Studying the role of heparin in the formation of FGF1‐FGFR2 complexes using gel chromatography

  The fibroblast growth factors (FGFs) are a family of at least 24 proteins which have diverse roles in regulating cell proliferation, migration and differentiation during embryogenesis, angiogenesis and tissue repair. Four FGF receptor tyrosine kinases (FGFRs) have been identified, each of which binds a specific subset of the FGF family. FGF binding induces dimerization of the FGFRs leading to their activation through transphosphorylation. Heparin or heparan sulfate (HS) is essential for the activity of the FGFs, because they form an integral part of the signalling complex on the cell surface.
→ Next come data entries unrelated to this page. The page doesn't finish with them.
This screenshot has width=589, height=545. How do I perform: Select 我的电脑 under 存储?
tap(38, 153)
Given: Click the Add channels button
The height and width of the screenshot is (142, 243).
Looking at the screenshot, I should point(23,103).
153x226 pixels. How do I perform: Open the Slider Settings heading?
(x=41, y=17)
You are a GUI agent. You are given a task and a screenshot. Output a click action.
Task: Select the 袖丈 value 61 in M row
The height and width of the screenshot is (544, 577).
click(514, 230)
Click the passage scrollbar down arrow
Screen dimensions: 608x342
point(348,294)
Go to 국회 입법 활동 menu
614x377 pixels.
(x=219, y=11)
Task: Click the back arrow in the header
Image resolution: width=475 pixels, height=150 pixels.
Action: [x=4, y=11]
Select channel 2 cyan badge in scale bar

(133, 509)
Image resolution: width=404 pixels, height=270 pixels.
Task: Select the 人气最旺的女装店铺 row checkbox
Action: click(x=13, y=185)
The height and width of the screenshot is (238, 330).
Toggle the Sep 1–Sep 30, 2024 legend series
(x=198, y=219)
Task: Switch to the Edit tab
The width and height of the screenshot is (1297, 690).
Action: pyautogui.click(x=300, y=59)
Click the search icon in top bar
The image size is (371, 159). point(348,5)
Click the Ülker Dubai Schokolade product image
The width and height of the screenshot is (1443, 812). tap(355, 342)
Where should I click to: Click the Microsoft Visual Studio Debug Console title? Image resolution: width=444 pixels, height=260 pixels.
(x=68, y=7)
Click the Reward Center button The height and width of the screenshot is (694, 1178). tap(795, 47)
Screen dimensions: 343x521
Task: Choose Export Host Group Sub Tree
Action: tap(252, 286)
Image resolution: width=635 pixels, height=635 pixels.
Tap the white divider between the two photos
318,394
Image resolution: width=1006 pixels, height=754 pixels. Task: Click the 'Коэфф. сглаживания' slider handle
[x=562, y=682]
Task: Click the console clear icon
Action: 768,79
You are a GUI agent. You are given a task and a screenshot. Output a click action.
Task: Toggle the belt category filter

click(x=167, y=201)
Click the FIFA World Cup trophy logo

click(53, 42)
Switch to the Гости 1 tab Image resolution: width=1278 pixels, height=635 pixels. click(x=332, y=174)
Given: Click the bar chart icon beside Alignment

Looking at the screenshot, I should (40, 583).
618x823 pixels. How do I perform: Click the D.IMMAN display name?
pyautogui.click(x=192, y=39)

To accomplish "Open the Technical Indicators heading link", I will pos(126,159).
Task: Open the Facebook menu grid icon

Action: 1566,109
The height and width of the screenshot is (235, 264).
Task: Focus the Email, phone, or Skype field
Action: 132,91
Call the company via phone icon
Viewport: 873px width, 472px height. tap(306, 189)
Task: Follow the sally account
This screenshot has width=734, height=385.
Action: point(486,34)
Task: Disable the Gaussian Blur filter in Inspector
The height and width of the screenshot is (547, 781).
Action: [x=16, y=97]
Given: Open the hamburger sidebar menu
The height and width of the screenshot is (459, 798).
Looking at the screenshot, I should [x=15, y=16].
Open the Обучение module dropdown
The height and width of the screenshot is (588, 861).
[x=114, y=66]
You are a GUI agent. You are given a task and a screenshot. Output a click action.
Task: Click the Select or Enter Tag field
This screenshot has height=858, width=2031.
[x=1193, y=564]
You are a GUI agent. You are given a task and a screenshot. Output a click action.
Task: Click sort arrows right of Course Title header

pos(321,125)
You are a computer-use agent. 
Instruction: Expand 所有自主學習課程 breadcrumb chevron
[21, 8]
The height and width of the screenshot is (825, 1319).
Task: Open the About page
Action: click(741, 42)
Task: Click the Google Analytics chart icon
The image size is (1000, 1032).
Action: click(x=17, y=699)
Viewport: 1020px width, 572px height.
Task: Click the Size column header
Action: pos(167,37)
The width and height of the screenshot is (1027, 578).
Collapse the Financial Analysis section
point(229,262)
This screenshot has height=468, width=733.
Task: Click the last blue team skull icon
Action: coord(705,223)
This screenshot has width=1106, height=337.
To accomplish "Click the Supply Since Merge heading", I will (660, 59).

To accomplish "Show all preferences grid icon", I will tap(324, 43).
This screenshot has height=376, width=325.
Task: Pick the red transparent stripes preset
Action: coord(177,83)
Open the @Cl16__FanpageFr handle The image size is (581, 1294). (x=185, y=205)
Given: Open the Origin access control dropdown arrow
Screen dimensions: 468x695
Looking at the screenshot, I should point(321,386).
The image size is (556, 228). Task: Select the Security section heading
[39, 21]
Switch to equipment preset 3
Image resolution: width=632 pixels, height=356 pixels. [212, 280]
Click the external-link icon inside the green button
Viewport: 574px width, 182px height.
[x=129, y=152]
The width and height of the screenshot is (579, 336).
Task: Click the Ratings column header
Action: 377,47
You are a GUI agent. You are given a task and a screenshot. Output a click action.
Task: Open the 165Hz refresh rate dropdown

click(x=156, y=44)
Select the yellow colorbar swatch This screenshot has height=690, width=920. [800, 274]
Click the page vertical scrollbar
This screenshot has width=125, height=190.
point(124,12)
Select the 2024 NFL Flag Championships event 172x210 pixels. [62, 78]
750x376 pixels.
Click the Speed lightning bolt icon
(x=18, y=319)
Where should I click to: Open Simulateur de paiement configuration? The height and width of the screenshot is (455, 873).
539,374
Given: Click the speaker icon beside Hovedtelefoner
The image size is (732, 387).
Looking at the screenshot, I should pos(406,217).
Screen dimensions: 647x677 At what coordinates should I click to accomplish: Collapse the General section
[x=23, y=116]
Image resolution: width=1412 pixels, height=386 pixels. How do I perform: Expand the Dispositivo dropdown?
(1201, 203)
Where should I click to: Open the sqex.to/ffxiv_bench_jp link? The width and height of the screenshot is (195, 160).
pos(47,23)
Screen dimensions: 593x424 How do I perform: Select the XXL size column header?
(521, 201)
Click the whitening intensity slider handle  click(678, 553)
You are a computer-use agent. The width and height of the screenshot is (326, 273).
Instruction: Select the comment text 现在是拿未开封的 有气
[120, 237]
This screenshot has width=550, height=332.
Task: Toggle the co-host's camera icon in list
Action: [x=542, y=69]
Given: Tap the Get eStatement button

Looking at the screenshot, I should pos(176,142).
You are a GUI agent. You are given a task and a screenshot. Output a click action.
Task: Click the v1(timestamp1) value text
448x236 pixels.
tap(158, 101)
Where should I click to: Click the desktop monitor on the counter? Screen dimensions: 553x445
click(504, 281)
Our group has been using gel filtration FPLC to study the role that heparin plays in the formation of FGF1‐FGFR2 complexes. Methods  A Superdex 200 HR 10/30 FPLC column was calibrated using protein standards and used to estimate the size of protein complexes which form in the presence of heparin. The column was run in 150 m m NaCl, 50 m m HEPES, pH 7.2 buffer and complexes could be visualized by protein UV absorbance at 280 nm. Results  In agreement with published data (Pellegrini et al . 2000), we found that 2 : 2 : 1 complexes formed spontaneously in solution between FGF1, FGFR2IIIc and heparin decasaccharides (dp10). Although heparin dp6–8 fragments could bind FGF1 and FGFR2 simultaneously, only dp10 and larger fragments efficiently formed 2 : 2 : 1 complexes. These complexes appear to be relatively stable, as they remain associated following prolonged incubation with heparinase. FGF1 was able to bind heparin saccharides strongly even in the absence of receptor. In contrast, FGFR2 had very little affinity for either FGF1 or heparin dp12 separately, but bound efficiently to the FGF1‐heparin complex. Dimerization of FGF1 appears to be essential for subsequent dimerization of FGFR2. Selectively desulfated heparin saccharides could only bind FGF1 singly and formed 1 : 1 : 1 complexes with FGFR2, which did not then associate with one another. Discussion  Our data supports the idea that heparin plays a dual role in the formation of FGF1 signalling complexes, firstly by mediating interactions between FGF1 and FGFR2 and secondly by acting as a template for the dimerization of FGF1‐FGFR2 subunits. This technique could be easily adapted to study other heparin/HS‐mediated ligand–receptor interactions and could provide new insights into the mechanisms of formation of multiprotein signalling systems on the cell surface.